Voters in the June 21 Democratic primary will choose a nominee for mayor and city council wards 1, 3, 5, 6, chairman and at-large in this deep-blue city, where the primary often determines the winner in November. Here is where the candidates for contested seats stand on several key issues.
“Former senator David Perdue, who is trailing in the polls for Georgia’s GOP gubernatorial nomination, on Monday attacked Stacey Abrams, the Democrat running unopposed in her primary, by claiming she’s ‘demeaning her own race,’” Mariana Alfaro and Felicia Sonmez report.
“She said that Georgia is the worst place in the country to live,” Perdue said. “Hey, she ain’t from here. Let her go back where she came from if she doesn’t like it here.”
“How precarious is Senate Democrats’ majority?

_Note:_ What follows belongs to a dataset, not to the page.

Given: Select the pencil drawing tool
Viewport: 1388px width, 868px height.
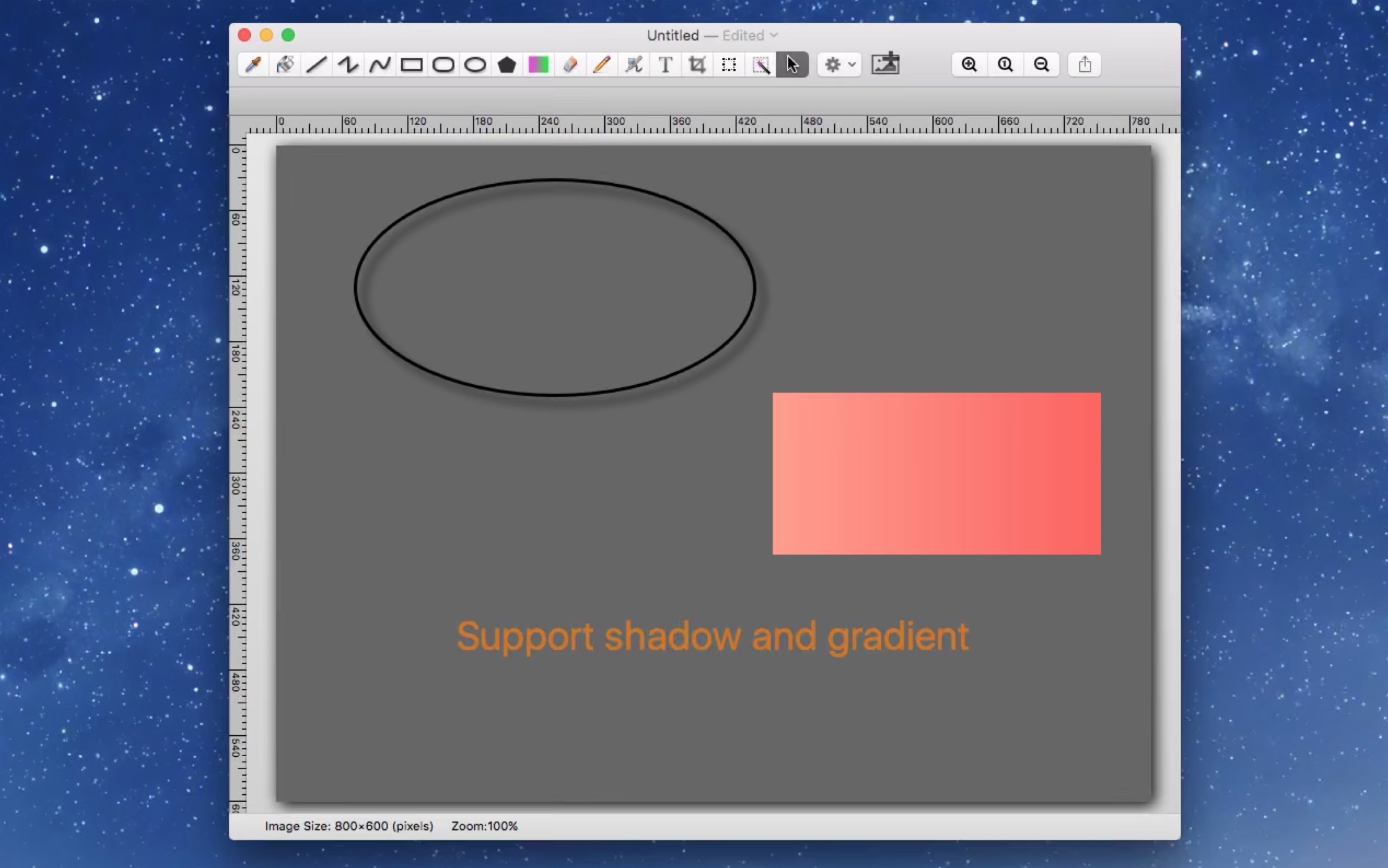Looking at the screenshot, I should (602, 65).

Just ask Colorado’s Michael Bennet,” Burgess Everett reports for Politico.
“The low-key Democratic senator hails from a state that President Joe Biden won by 13 points. His in-state colleague, Sen. John Hickenlooper, won by 9 points in 2020 against a Republican incumbent. Yet Bennet has an ominous warning for any Democrat feeling optimistic about holding the majority and even expanding it in November.”

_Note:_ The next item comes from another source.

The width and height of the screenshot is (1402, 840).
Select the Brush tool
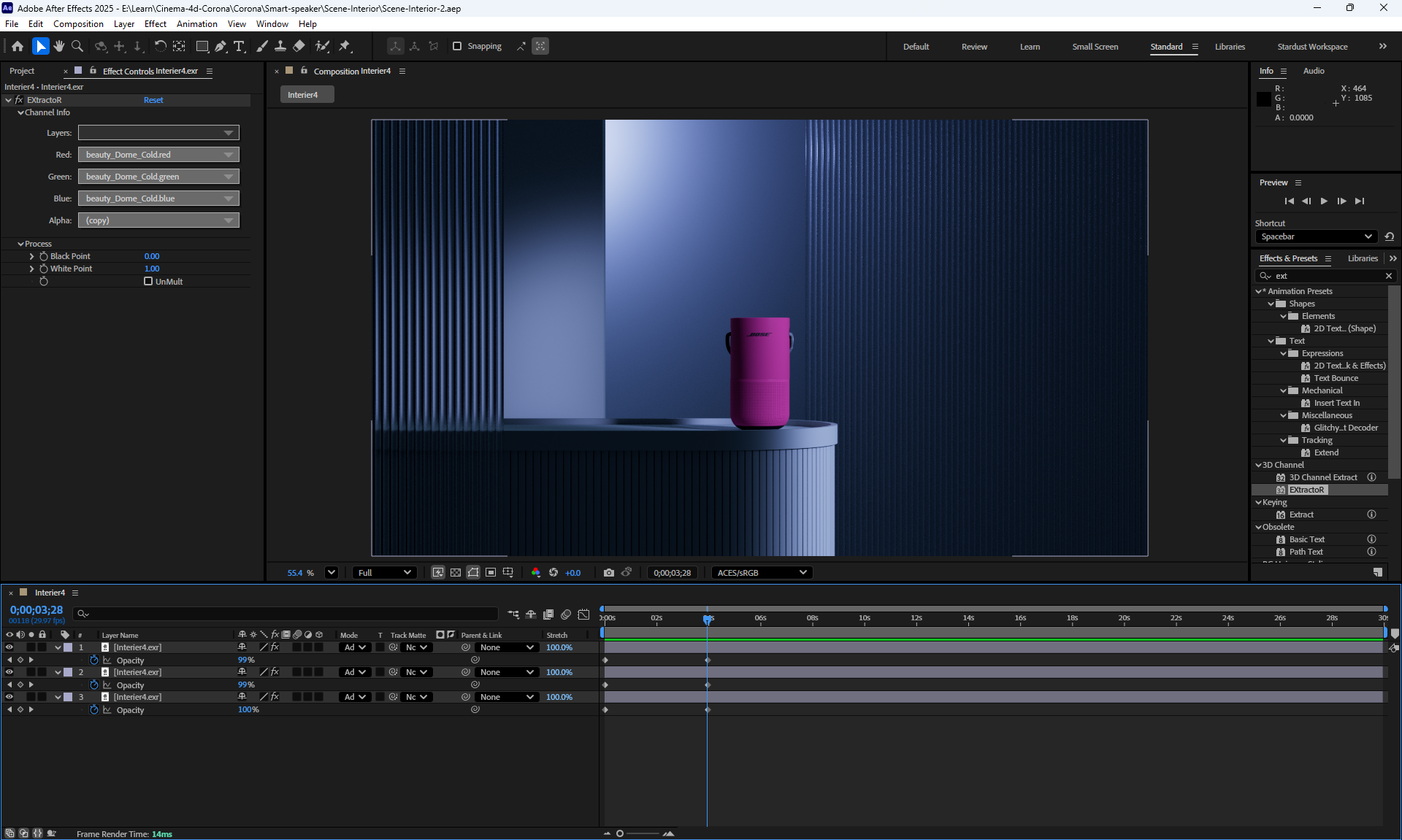point(262,46)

Colorado’s status as a blue state “is an incorrect perception among people” in Washington, he said. “Colorado remains a swing state.”
Biden will land in Anchorage at 12:15 p.m., departing for D.C. at 1:45 p.m.
Biden will arrive at Andrews at 8:20 p.m.. He’ll get back to the White House at 8:40 p.m.
Cathy Free has the details: “Kelsey Golden was playing with her 2-year-old son, Barrett, on her front porch last week when a DoorDash driver pulled into the driveway. The deliverywoman climbed out of the car and held up a large paper sack. ‘Your 31 cheeseburgers?’ she asked.”
“Golden, 36, said she was sure the driver had the wrong house. Then she took a close look at the receipt. It had her name and address on it.”
Thanks for reading. See you tomorrow.